For instance: Epstein sighs over the simple pleasures of everyday dining, "more satisfying on a day-to-day basis than the miscellaneous cooking that passes for the American variety at this point, or the vaunted, sauce French kind. (Mention French cuisine to a romana, and she will wave her hand and remind you that the French were still barbarians who ate with their fingers when Catherine de' Medici arrived in 1535 to marry the king, introduce the Renaissance, and teach the francesi how to cook at the same time.) Just give me a plate of delicious risotto con zucca e piselli (rice with pureed pumpkin and peas), or spaghetti al pescatore at Luna Piena in Testaccio; or fettucine with tomatoes, basil and mozzarella at Gran Sasso on Via di Ripetta near the Piazza del Popolo, where Mom cooks in her blue apron and slippers in full view of the diners, and her two sons deliver the food . . . " And on and on, page after page, until you are either starving or infuriated or captivated. Or, in equally Italian fashion, all of the above.

But after all this fervid extravagance, Epstein frequently makes a surprisingly succinct point: "Romans eat out to duplicate the experience of eating in, not to experience something new, exotic or foreign." Why, yes, exactly.

If Epstein does sometimes go overboard, as when he details the invariably perfect hair, makeup, clothing, and style of the Roman women (although, in fact, they are almost uniformly stunning and do carry themselves with more disarming confidence than anyone except perhaps the Parisians) well, chalk it up to one of his previous professions matchmaker and "relationship counselor." He may be a sort of motivational speaker for following your dream, but he's earned it. He and his wife Diane were engaged within a month of their first date, married seven months later, spent an extended honeymoon in Italy, and embarked on a three-year campaign to become permanent residents of Rome. And five years later, they're still ecstatic.

Wine made easy Romans are anything but wine snobs: A typical trattoria meal is priced to include some sort of antipasti, pasta, meat, or seafood and a carafe of wine, red or white. Table wine, vino paisano, whatever except in the fanciest of (American-influenced) restaurants, wine is easy come, easy go down.

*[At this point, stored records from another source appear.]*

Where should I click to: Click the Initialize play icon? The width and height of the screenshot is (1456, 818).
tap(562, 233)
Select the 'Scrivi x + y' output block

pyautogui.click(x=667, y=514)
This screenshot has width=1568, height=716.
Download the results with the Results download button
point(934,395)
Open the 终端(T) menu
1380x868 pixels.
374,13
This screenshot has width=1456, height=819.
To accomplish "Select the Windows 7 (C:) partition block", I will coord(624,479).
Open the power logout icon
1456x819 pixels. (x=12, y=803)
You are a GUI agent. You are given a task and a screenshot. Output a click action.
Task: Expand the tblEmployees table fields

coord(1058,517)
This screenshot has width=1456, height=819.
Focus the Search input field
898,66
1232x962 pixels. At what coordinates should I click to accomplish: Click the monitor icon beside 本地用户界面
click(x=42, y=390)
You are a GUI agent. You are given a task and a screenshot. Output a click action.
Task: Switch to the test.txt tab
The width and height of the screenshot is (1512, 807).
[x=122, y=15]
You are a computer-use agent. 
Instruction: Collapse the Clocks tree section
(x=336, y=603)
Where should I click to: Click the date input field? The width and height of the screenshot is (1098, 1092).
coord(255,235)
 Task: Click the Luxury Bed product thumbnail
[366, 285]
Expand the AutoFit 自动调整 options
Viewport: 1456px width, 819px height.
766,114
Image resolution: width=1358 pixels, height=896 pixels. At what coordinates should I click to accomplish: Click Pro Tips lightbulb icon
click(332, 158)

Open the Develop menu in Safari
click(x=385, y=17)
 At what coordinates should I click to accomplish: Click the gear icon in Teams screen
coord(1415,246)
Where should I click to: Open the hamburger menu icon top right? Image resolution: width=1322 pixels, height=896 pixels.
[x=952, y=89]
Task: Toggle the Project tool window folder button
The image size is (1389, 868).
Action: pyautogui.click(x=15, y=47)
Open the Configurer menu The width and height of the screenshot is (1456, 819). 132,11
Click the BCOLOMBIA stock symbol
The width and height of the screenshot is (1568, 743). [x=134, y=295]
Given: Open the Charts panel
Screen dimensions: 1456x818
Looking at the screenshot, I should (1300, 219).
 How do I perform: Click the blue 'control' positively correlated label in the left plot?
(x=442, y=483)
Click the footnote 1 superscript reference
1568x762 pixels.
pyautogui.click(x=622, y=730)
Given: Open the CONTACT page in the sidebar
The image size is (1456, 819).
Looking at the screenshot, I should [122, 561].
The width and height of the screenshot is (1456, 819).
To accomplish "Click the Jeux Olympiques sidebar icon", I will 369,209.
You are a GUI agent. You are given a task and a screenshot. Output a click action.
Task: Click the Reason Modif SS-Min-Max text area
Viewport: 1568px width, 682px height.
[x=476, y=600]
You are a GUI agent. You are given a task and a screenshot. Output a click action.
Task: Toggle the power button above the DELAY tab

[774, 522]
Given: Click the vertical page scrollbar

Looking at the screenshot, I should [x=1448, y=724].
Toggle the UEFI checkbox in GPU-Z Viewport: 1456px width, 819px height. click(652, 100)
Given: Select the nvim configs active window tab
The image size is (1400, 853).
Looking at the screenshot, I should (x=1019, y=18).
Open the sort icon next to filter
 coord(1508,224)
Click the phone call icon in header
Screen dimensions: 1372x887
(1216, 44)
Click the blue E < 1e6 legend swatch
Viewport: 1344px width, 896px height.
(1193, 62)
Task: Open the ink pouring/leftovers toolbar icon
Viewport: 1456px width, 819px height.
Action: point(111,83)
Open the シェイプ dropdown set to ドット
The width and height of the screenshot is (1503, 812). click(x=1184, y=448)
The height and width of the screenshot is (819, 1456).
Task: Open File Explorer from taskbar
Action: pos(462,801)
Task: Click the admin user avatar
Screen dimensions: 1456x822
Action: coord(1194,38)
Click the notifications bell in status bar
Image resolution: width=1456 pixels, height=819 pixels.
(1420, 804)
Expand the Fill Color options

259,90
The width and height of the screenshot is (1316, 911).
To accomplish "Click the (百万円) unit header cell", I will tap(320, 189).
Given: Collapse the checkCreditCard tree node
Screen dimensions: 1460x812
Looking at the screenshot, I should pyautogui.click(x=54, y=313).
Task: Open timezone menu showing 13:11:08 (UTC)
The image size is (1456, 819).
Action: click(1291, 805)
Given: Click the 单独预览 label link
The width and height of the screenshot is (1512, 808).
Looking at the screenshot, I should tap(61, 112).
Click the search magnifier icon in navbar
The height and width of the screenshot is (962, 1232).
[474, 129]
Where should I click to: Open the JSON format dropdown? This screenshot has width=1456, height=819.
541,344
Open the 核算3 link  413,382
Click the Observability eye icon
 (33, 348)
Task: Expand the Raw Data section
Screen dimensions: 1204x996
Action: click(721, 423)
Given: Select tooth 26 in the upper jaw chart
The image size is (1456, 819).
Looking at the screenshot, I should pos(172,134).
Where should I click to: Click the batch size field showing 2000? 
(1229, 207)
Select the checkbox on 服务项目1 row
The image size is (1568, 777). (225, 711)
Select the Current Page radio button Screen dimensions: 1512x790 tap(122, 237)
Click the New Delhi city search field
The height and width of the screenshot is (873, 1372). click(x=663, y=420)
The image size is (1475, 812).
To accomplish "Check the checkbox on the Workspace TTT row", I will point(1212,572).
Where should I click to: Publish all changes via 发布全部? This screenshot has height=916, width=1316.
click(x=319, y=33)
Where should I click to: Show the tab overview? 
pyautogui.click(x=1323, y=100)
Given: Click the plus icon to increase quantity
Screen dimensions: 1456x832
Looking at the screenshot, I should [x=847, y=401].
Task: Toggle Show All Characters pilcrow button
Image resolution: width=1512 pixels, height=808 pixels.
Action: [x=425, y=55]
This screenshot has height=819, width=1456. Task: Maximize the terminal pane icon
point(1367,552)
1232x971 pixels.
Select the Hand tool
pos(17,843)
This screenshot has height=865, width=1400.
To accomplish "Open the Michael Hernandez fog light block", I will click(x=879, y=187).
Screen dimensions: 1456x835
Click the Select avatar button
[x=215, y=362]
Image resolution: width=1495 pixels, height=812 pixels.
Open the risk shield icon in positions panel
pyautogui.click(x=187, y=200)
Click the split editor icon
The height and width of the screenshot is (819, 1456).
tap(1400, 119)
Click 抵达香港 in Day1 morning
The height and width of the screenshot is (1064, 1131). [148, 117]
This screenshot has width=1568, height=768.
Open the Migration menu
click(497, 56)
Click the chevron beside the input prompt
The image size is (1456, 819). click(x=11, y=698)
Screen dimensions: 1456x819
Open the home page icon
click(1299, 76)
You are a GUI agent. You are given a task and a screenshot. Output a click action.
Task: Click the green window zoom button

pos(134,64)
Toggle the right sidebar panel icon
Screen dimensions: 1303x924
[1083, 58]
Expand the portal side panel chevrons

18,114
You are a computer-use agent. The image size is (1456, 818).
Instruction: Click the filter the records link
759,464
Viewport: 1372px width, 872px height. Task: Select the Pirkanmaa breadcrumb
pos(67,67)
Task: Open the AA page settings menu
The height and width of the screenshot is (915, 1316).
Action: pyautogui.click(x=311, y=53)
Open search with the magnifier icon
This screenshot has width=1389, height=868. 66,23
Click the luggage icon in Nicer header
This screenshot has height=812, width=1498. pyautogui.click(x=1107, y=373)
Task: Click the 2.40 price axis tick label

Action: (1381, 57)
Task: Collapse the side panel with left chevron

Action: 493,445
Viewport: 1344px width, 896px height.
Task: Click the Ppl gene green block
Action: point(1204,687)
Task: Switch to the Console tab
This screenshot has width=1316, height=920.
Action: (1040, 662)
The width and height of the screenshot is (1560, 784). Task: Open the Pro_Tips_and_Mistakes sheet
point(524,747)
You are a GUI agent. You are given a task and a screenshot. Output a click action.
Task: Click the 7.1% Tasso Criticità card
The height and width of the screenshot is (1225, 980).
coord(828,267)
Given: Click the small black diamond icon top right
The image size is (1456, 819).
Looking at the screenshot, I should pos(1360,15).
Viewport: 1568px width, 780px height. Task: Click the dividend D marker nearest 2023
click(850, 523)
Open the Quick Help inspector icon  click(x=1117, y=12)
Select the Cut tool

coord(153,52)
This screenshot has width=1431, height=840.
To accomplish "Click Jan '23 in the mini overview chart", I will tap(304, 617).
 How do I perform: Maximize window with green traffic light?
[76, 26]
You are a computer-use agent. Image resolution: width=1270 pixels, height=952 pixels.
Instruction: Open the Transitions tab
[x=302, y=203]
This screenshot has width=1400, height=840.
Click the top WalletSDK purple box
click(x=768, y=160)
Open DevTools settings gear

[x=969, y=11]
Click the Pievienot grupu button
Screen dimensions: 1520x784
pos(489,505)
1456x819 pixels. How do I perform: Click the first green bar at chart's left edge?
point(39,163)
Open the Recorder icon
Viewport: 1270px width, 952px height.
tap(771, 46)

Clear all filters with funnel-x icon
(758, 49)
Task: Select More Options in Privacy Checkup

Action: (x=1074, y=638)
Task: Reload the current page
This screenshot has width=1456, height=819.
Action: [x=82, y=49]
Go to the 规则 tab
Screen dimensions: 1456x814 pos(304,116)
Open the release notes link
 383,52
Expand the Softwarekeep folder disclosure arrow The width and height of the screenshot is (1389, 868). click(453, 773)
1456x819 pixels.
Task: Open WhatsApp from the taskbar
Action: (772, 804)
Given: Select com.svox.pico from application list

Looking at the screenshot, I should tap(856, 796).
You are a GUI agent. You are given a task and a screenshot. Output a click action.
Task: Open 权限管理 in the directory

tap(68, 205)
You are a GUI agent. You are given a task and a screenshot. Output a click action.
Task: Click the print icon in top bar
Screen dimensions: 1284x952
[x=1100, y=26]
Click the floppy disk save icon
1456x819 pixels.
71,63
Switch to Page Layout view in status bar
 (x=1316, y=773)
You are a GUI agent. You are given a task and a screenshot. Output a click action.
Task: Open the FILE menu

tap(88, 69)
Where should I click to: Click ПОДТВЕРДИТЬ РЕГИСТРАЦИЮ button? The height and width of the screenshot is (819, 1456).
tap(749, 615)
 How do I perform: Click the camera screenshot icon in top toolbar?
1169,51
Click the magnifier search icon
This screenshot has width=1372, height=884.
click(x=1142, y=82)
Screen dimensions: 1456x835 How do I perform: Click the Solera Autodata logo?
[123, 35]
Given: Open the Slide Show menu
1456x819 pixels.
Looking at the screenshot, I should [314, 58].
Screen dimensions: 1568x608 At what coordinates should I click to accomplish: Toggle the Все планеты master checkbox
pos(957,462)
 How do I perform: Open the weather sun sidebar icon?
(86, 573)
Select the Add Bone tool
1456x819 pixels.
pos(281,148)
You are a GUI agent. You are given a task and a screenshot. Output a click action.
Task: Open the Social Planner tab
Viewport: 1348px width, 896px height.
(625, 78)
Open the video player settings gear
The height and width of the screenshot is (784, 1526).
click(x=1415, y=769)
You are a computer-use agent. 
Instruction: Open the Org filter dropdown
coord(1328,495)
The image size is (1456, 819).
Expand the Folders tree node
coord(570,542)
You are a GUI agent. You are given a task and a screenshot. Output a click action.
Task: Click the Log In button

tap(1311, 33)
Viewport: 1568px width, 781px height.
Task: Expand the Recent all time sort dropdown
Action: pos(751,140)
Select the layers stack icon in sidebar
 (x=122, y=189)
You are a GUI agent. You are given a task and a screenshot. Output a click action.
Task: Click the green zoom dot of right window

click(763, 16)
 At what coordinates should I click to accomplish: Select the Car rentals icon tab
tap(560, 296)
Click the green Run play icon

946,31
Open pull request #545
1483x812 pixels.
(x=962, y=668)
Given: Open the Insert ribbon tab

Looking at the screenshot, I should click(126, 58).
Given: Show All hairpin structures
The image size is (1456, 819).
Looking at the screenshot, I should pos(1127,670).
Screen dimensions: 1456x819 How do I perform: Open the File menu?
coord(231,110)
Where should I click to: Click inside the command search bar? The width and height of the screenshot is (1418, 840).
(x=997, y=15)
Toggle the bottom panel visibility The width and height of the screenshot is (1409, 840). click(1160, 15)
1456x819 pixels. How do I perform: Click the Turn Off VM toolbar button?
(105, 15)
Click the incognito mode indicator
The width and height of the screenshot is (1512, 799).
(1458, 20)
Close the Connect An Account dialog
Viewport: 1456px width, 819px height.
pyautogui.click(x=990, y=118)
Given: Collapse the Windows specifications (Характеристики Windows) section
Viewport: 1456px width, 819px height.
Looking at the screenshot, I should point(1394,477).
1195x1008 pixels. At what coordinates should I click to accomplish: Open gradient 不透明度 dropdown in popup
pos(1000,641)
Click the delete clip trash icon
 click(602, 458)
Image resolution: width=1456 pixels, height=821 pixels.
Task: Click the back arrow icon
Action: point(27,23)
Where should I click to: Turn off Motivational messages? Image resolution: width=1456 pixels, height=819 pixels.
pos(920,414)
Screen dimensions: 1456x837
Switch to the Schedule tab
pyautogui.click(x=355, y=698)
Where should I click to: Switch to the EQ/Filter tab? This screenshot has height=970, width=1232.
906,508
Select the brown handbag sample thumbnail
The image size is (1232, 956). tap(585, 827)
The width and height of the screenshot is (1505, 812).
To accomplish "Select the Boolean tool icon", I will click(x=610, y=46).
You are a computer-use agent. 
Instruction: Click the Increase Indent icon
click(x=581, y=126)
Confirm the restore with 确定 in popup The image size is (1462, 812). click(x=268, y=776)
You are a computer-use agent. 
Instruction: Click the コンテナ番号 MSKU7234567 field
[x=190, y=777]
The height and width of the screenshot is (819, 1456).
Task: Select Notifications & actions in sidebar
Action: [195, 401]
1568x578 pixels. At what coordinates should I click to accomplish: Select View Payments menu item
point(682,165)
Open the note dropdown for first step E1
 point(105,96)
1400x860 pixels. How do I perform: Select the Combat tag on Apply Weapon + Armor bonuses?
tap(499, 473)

Among the most popular table whites is Orvietto, which is produced in the neighboring province of Umbria. A blend of four grapes, predominantly what's called procanico (trebbiano), it's most often drunk young, when its green notes are crisp and punctual, but it can be allowed to mellow for a couple of years to deepen its browner undertones.

Antinori's 1999 Orvieto Classico has a broomstraw pallor and a short, very crisp frontal assault of grapefruit, kaffir lime, pineapple, and cedar; at $11 a bottle, it definitely suggests an end-of-summer cocktail party. If you're curious about Umbrian Chardonnays, try Antinori's 1999 Castello della Salla; at about $12 a bottle, it's an easy house wine, good now and probably deepening for another couple of years (although it will never be a really chewy wine). Narrow but complex, it presents a crisp heirloom apple nose and a complimentary front, with hints of grapefruit and toasted almond; allowed to warm a bit, it develops an ephermeral smokiness, a bit of nougat, and ripe pear. The finish is short but refreshing.

Eve Zibart is a restaurant critic for the Washington Post. This column reflects her dual interests in travel and wine.